信宝もまた、幕末の動乱で激動する大坂京二条の定番を務め上げたが、心労が祟ったのか文久3年(1863年)7月6日に死去した。その後を継いだ最後の藩主・安部信発であったが、翌年、水戸藩武田耕雲斎らによる天狗党の乱に際し、岡部領周辺を通過しようとした天狗党と大砲二門を備えた岡部藩兵が交戦し、天狗党を敗退させる武功を挙げている。信発は慶応4年(1868年)3月、命により上洛し、新政府に恭順を誓った。この時、信発は新政府に対して本拠を三河半原藩に移すことを嘆願し、同年4月3日に許された。このため、以後の安部氏は半原藩として存続する。しかし、明治4年に廃藩置県となって、半原村の藩邸設置はわずか3年余で終わった。
安部氏は武蔵国岡部を本拠としていたが、三河半原や摂津桜井谷・瓜生にも所領が分散していた。2万石余りの内、本国武蔵と隣国上野には合わせても5千石程度の所領しかなく、飛地である筈の摂津に約8千石、三河に約7千石といういびつな所領形態を有していた。  (wikipedia・岡部藩より)]

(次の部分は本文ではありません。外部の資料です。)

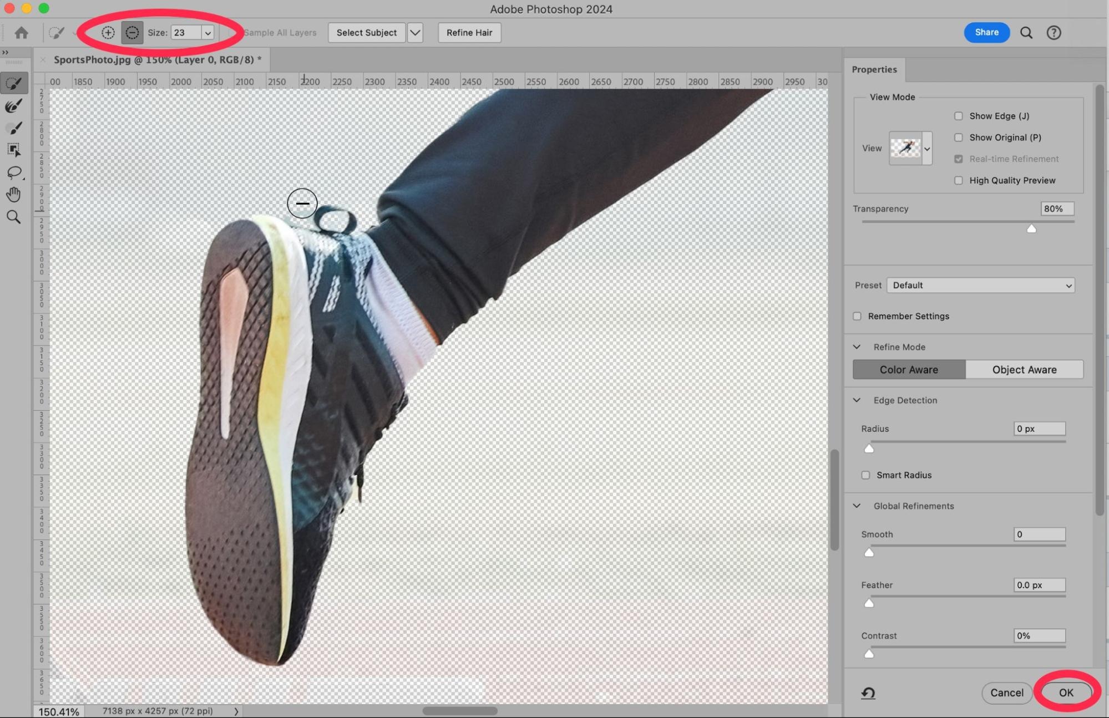Collapse the Global Refinements section
This screenshot has height=718, width=1109.
click(x=857, y=506)
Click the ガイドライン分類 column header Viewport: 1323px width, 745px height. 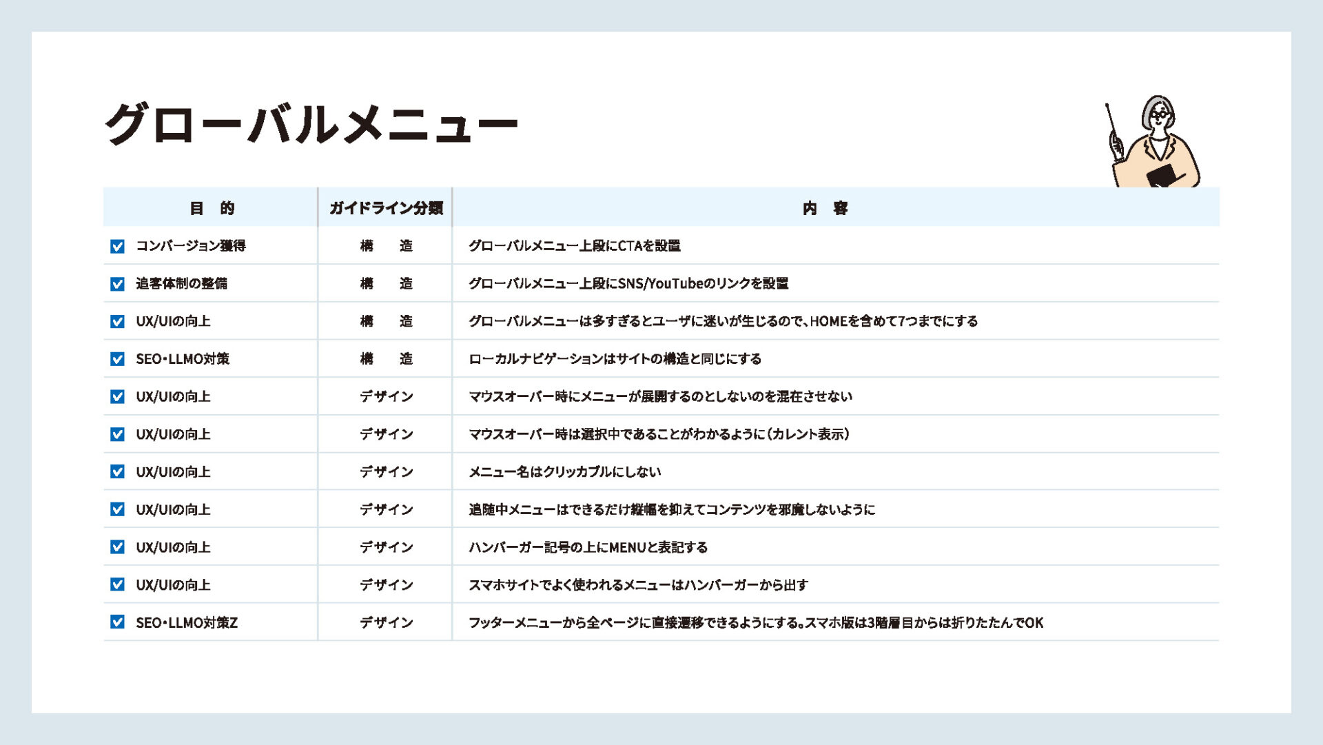point(385,208)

国立国会図書館デジタルコレクション – 〔江戸切絵図〕. 外桜田永田町絵図(嘉永三年・1850年)」[絵図中央下に安倍虎之助(安部信宝)上屋敷が描かれています。]

国立国会図書館デジタルコレクション – 御府内往還其外沿革図書. 四之二(文久元年(1861年) 調)」(コマ番号2/3・絵図四つ切右下に安部摂津守(安部信宝)と記述されています。安部摂津守左には、渡辺丹後守岡部筑前守屋敷が記述され、その間の道の左側が「岡部」の「部」、「渡辺」の「辺」、「安部」の「部」から三べ坂と呼称されています。)

国立国会図書館デジタルコレクション – 御府内往還其外沿革図書. 四」[コマ番号55-57/87・ページ中央右に安部摂津守が描かれています。)

カメラ北東方向は岡部藩安部家上屋敷跡に建つ参議院議員会館南棟です。